I don't know where the league goes from here. If the season couldn't last a weekend without one team having to replenish a roster, it's hard to see how it get through the remaining 57 games without it looking like a meat grinder. At the same time, Major League Baseball refused to put a strict outbreak course of action in its protocol. The Korean Baseball Organization had an automatic two-week shutdown in its plans, but MLB seems intent to power through obstacles with sheer will despite the implications (the early testing foibles, relocating the Blue Jays), so I don't see Rob Manfred backing down immediately.
The teams might not be inclined to give in, either. The Marlins didn't give a second thought to playing Sunday's game despite the hazards, which is the public-health equivalent of Reynaldo López's private-health issue of trying to finish the first inning on Sunday with an increasingly sore shoulder.
But even if the schedule slogs on, this will have reverberations around the league.
Don Mattingly said the regular season was a whole different world than the training camp bubble they all enjoyed.
"It feels safer in Miami than anywhere," Mattingly said. "You feel safe at the ballpark; I feel safe with my surroundings going home. It's a lot scarier on the road."
In Cincinnati, Tigers manager Ron Gardenhire -- an at-risk individual given his age (62) and bout with prostate cancer in 2017 -- expressed concerns about what his team was exposed to while playing the Reds.

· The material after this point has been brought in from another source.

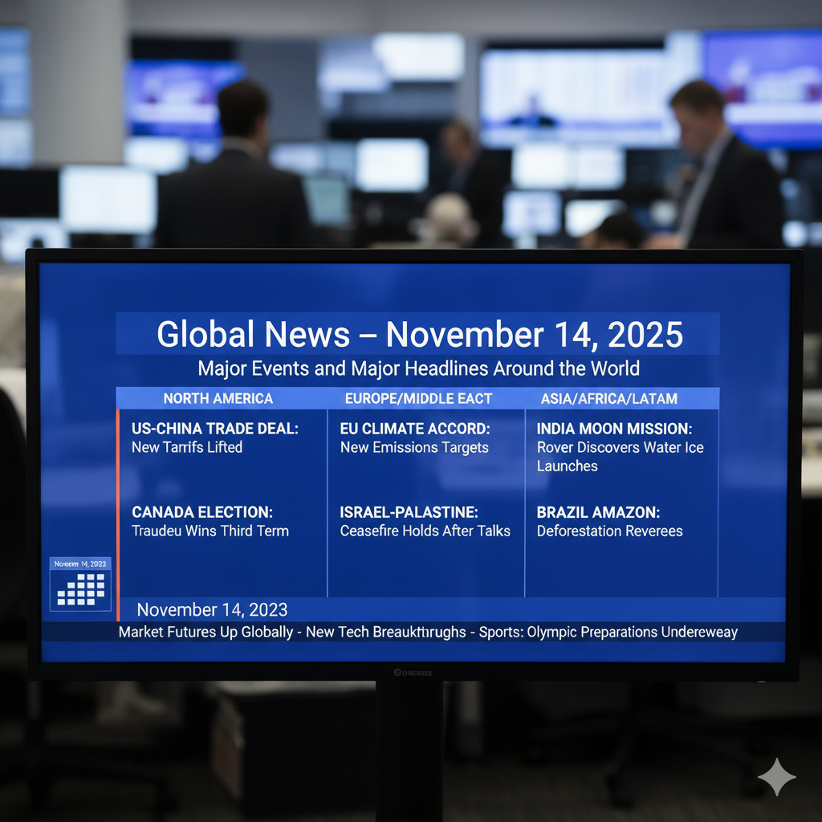
Task: Click the November 14, 2023 date bar
Action: point(212,610)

“Those are the moments we talk about in taking care of yourself,” Gardenhire said. “You know it’s going to happen at some time or another. It’s unfortunate and myself, a Tier 1 guy (with the highest team access) who’s been through a lot, when I started hearing that I get nervous. I really do. I can honestly tell you that. I start thinking about it awful hard."

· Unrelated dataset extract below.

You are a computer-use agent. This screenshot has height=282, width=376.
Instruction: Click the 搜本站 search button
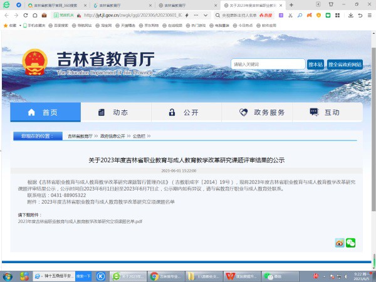pos(315,65)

The Cubs are the next team headed to Cincinnati, and they're wondering what they're going to find.
“We were just talking about it, some of the guys,” Cubs first baseman Anthony Rizzo said about a half-hour after the game. “It’s definitely something to be concerned about; if a clubhouse guy went over to their locker room, things like that, and making sure that locker room’s deep cleaned.
“I’m definitely going to be paying attention to the [Reds weekend opponent] Tigers now to see if a couple guys pop positive."
These quotes jumped out to me as the White Sox embark on their first trip out of Chicago since the season was put on hold. They're starting a three-games series in Cleveland tonight, and reporters are saying the league has no wider plan to hold up the greater schedule. Everything, however, is subject to change.